This isn't just nostalgia talking either, since some of the games I played the first time this year. I tried a few console classics too and was positively impressed. A game that takes a few mb of space can be more complex and longer then many of todays games. Once your eyes get used to the old graphics, you get immersed to the game just like normal. I would much rather keep playing these games, then the overpriced eyecandy they offer today.
This is tied to the cost of developing a game. If your market is only a few hundred thousand propable sales, don't waste 100 million on the development of the game. With creativity you can even make a pixel game look good, so everything doesn't have to be photorealistic.
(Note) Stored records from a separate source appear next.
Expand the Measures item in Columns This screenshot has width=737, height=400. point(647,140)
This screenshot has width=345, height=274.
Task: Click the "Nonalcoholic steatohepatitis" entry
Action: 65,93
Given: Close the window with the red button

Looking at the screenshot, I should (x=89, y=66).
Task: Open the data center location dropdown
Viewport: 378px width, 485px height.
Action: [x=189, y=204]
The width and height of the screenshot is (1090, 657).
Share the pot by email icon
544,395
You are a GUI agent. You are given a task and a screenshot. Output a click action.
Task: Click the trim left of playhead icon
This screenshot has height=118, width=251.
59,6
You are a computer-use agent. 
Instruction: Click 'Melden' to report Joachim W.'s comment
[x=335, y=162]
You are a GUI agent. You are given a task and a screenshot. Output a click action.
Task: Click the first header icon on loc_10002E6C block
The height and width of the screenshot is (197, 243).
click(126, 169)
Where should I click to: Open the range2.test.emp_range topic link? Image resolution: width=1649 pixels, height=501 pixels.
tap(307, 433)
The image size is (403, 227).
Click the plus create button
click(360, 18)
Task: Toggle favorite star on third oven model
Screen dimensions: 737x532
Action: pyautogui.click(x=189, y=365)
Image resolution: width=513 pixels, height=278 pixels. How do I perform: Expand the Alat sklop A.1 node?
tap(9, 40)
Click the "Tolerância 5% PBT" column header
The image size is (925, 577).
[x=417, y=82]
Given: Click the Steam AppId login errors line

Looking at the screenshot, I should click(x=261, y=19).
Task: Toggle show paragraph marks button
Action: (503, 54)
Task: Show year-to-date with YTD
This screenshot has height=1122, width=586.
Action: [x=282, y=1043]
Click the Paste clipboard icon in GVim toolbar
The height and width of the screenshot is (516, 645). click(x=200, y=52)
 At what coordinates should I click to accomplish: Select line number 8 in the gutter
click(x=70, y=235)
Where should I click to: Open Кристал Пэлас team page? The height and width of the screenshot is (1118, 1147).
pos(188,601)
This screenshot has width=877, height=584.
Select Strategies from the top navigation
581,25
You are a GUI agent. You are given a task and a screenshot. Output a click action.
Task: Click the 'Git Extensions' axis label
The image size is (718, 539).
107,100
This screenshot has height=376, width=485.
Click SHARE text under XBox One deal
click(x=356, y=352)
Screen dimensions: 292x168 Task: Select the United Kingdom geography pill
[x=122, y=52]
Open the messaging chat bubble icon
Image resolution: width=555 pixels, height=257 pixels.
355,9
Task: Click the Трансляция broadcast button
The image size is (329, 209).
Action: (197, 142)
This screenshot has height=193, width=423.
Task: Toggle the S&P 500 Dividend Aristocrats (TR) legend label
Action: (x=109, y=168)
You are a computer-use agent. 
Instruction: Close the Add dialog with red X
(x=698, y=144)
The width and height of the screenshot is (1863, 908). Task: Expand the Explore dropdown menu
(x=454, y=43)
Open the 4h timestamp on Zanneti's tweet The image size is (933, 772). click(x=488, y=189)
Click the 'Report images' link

It doesn't add anything to most game types, it cost much more to develop and severely limits your number of potential customers.
They should also focus on pleasing the needs and wants of the guys who will pay and keep paying for the service you provide. Ignore the pirates, they aren't customers, so don't waste resources on them. If you focus on the pirated, you get pirated anyway, so you wasted a lot of effort and it's the paying customers who end up having to deal with the copyprotection. Use those resources on updates and patches or something, so paying customers get a better service/game and thus encourage more to change to a legal version.
So PC gaming is doing ok, but the ****-to-gold ratio is sliding the wrong way. This is the thing that will harm the overall sales of PC games more then anything else.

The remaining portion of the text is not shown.